Speech to text is also useful in transcription, where a learner may want the actual transcription of a video as notes. Some tools, such as WildFire
, take these transcriptions and use them to create online learning to supplement the video with effortful learning. The learner watches the video, which is good for attitudinal and affective learning, even process and procedures but poor on semantic knowledge and detail. Adding an online treatment of the transcript, created and assessed by AI, can provide that extra dimension to the learning experience.
One you have the transcribed text, translation is also possible. This has improved enormously, with reduced latency, from Google Translate to more sophisticated services. Google’s Translatotron promises to deliver speech-to-speech translation with an end-to-end translation model that can deliver accurate results with low latency. Advances like these will allow any video to be translated into multiple languages, allowing low-cost and quick global distribution of learning videos.
Ever thought why YouTube and other video services prevent porn and other undesirable material from appearing? AI filters that use image recognition to search and delete. Facebook claims that AI now identifies 96.8% of prohibited content. It is not that AI does the whole job here. Removing dick pics and beheadings relies on algorithms and image recognition but there’s also community flagging and real people sitting watching this stuff. AI is increasingly used to protect us from undesirable content.
Want to know something or do something? Searching YouTube is increasingly the first option chosen by learners. YouTube is probably the most used learning platform on the planet. Yet we tend to forget that it is only functional with good search. AI search techniques are what gives YouTube its power. Note that YouTube search is different from Google search. Google uses authority, relevancy, site structure and organization; whereas YouTube, being in control of all its content, uses, growth in viewing, patterns in viewing, view time, peak view times, and social media features such as shares, comments, likes and repeat views. Search is what makes YouTube such a convenient learning tool.

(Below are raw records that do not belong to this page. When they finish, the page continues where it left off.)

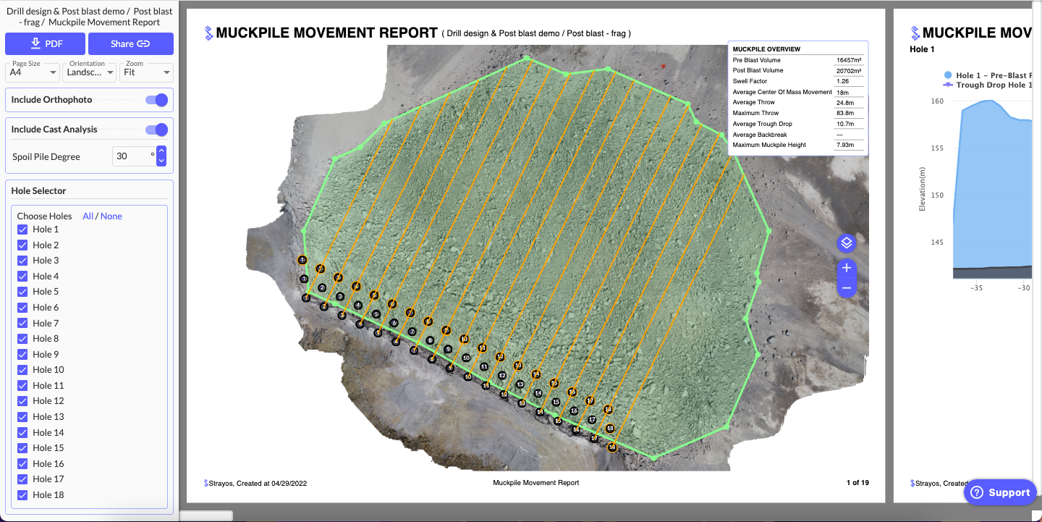
Task: Disable the Include Cast Analysis switch
Action: click(x=156, y=130)
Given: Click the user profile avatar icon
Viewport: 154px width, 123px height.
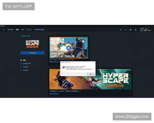Looking at the screenshot, I should point(142,30).
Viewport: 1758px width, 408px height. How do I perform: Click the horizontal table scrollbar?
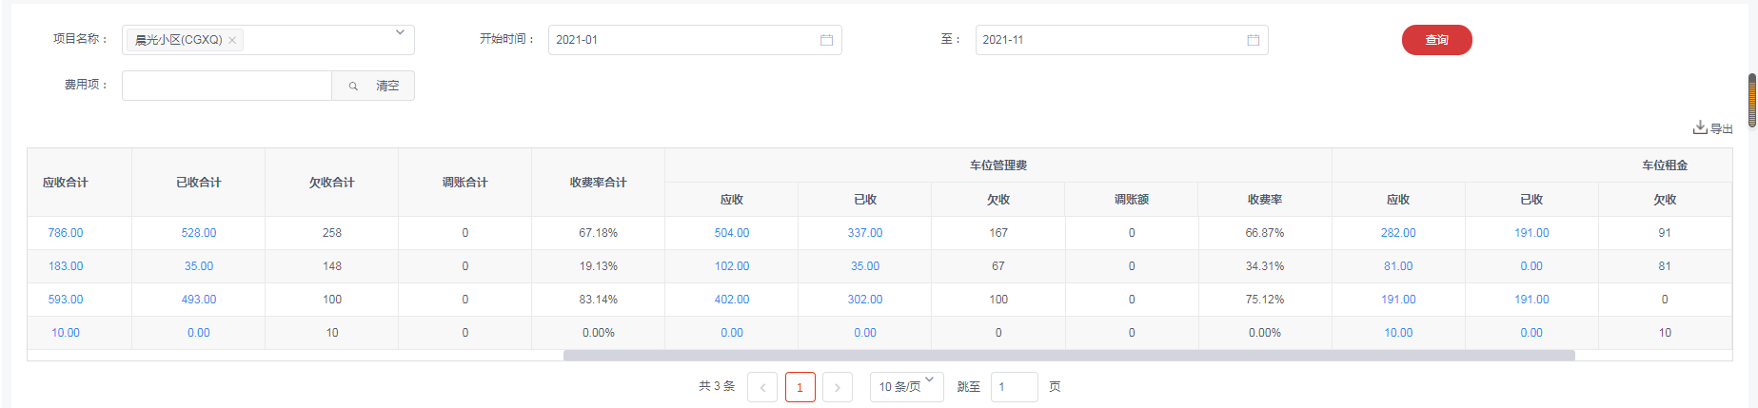pos(1068,356)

Video services such as YouTube, Vimeo and Netflix use AI to algorithmically present content. AI is the new UI and most video content is served up in this personalised fashion. Netflix famously handed out a £1 million prize for an algorithm and has since refined their approach. This is exactly what is happening in adaptive learning systems, where individual and aggregated data is used to personalise and optimise the learning experience for each individual, so that everyone is educated uniquely.

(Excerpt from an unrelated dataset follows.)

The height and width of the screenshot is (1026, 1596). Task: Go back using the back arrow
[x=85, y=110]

Talking of Netflix, there is now a huge amount of data collected on global services that can inform future decision making. This can be data about when people cut out of a show, literally showing favourite characters and sub-plots., which can be used to inform future script writing. Data on stars, and genres can also be used to guide scripting and spend on original content. Similarly in learning, analytics around usage, cut outs and so on can inform decisions about the efficacy of the learning.
All of the above are and will affect the delivery of video in learning. Several are already de facto techniques. We can expect them all to develop in line with advances in AI, as well as learner demand. This is clearly an example of where the learning world has lots to learn and lots to gain from consumer services. Most of the above techniques are being built, honed and delivered on consumer platforms first then being used in a learning context.